Ryanair has warned it could miss its full-year profit forecast amid a noticeable dip in bookings for the coming months. That would be the first time that has happened in a decade.
Europe’s biggest budget airline blamed a weaker currency in its largest market, Britain, along with growing competition – particularly in Britain, Scandinavia, Spain and Ireland.
“I have no doubt that the market will be weaker than the industry is expecting over the next couple of months and we are going to respond to that by being out there first and being aggressive with pricing,” Chief Executive Michael O’Leary said.
Analysts said it was too early to know whether the weakness was specific to Ryanair or a broader industry problem.
“Ryanair’s rivals certainly haven’t indicated they have seen this kind of weakness, though Ryanair has a history of calling things early,” said Davy Stockbrokers’ Stephen Furlong.
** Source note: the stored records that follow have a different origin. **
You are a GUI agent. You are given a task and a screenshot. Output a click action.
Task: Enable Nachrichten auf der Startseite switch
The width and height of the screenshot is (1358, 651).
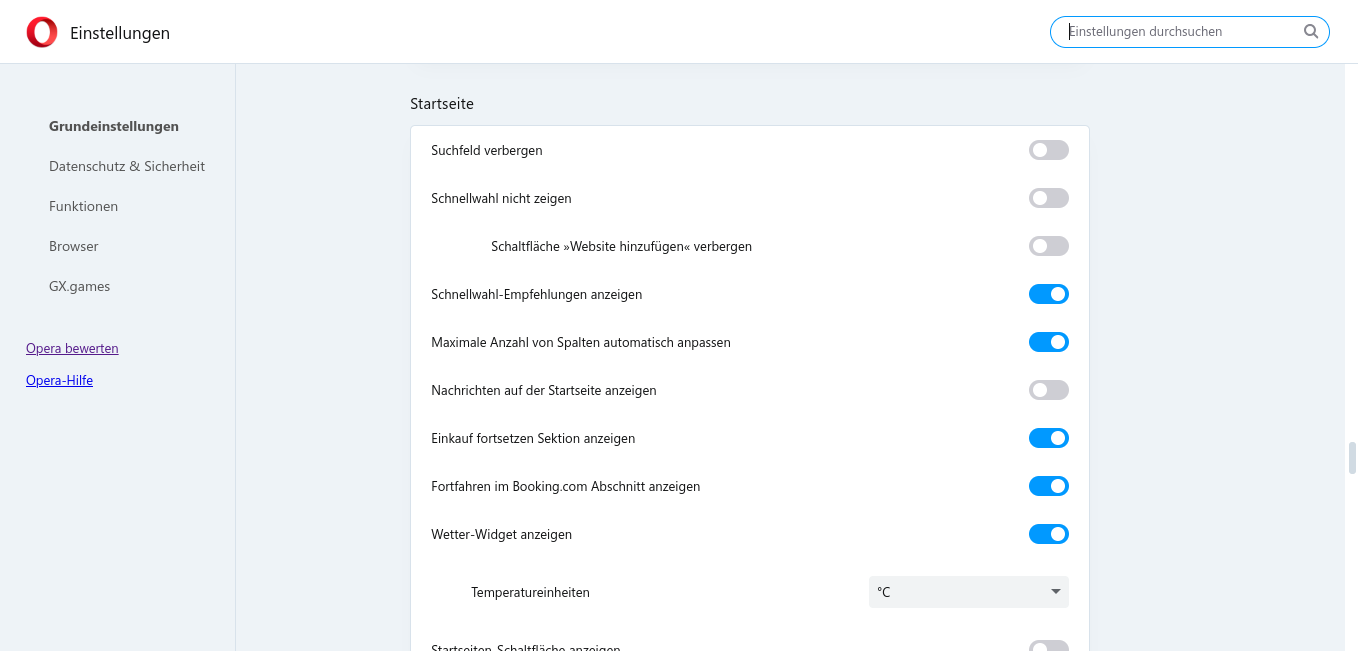click(1048, 390)
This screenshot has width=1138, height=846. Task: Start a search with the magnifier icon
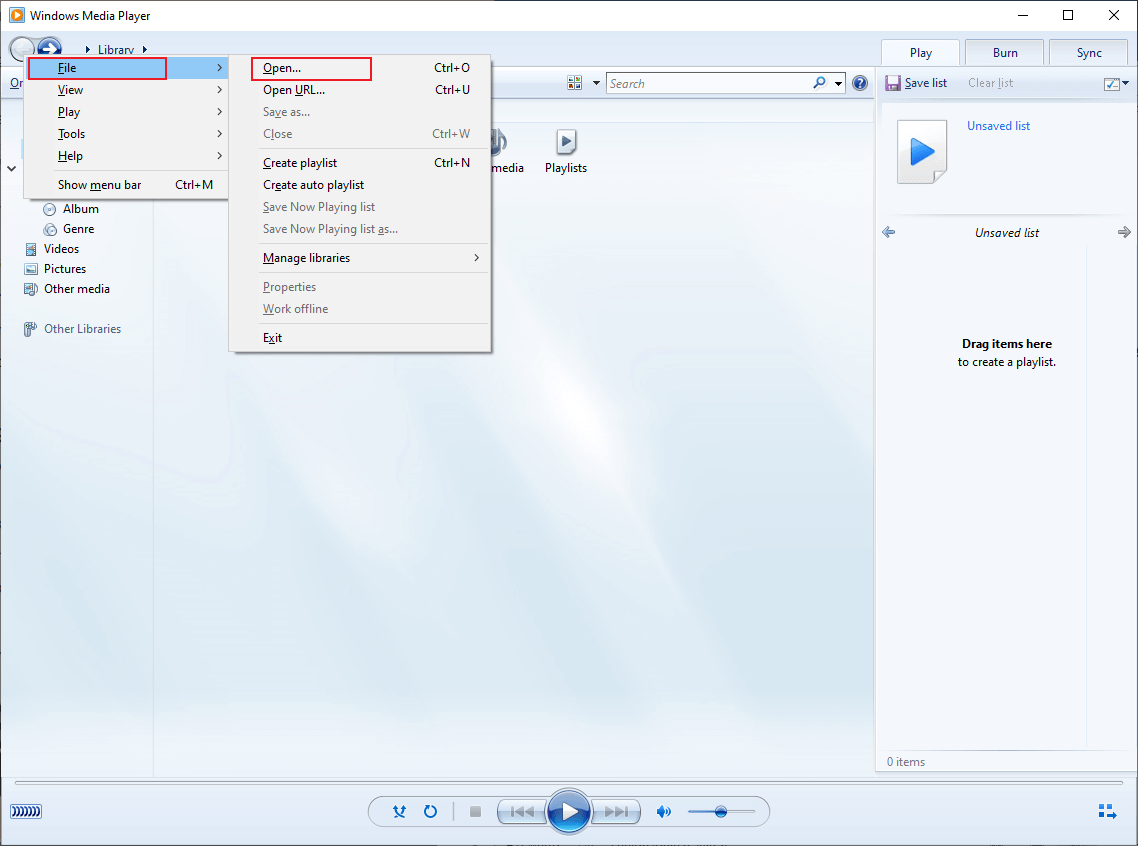pos(819,83)
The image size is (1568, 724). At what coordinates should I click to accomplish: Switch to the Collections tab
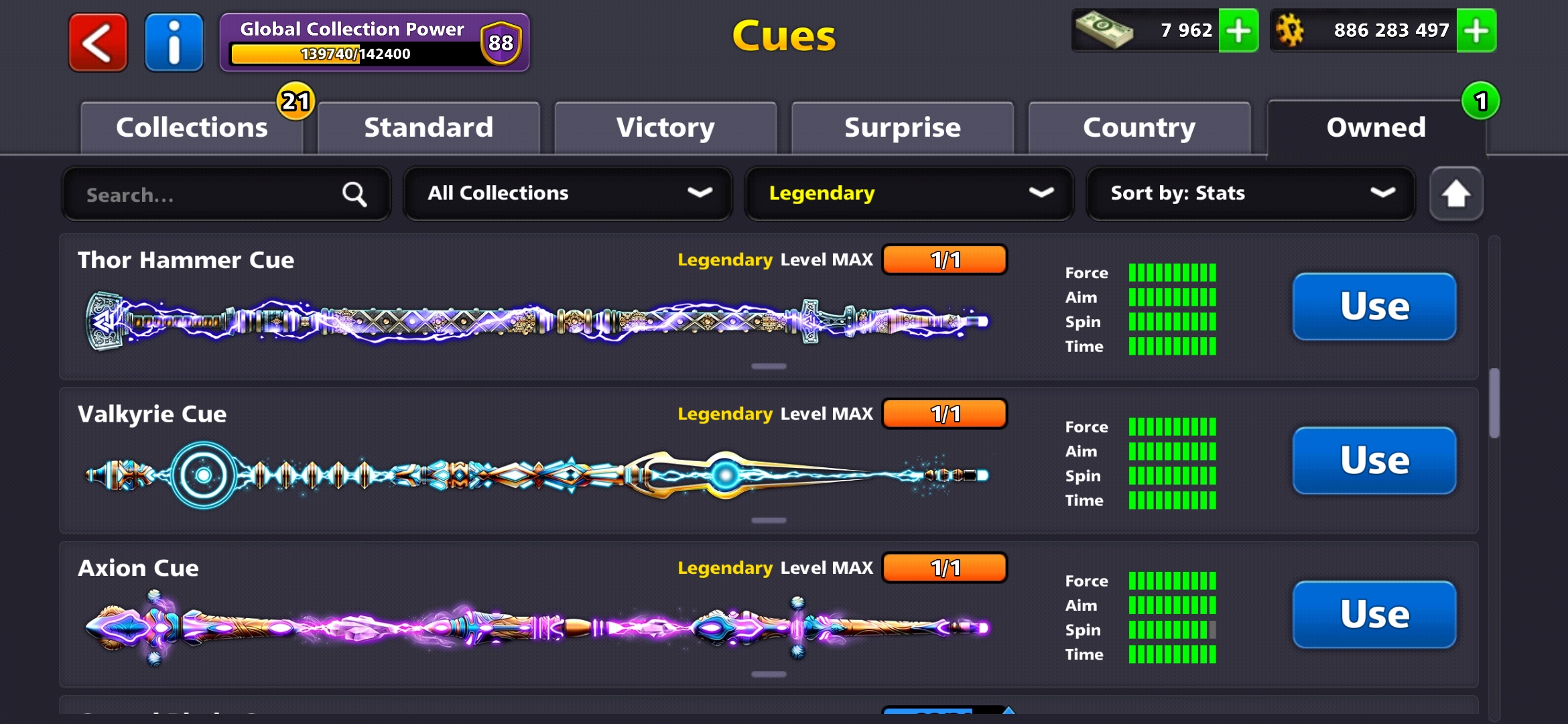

The surprise announcement caused the Irish group’s shares to slump to their lowest in five months and other airline stocks also fell along with tour operators.
All European carriers have been struggling with weak economies, high fuel prices and the cost of upgrading their fleets.
Ryanair said it would respond to weak bookings by grounding 70-80 aircraft in the winter, up from an earlier plan to ground 50, and with “aggressive seat sales”.
On the currency front Finance chief Howard Millar said the weaker pound could wipe up to 50 million euros off the company’s profit.
Although sterling has strengthened to around 85 pence per euro in recent days, it is still trading well below the levels of around 79 pence this time last year.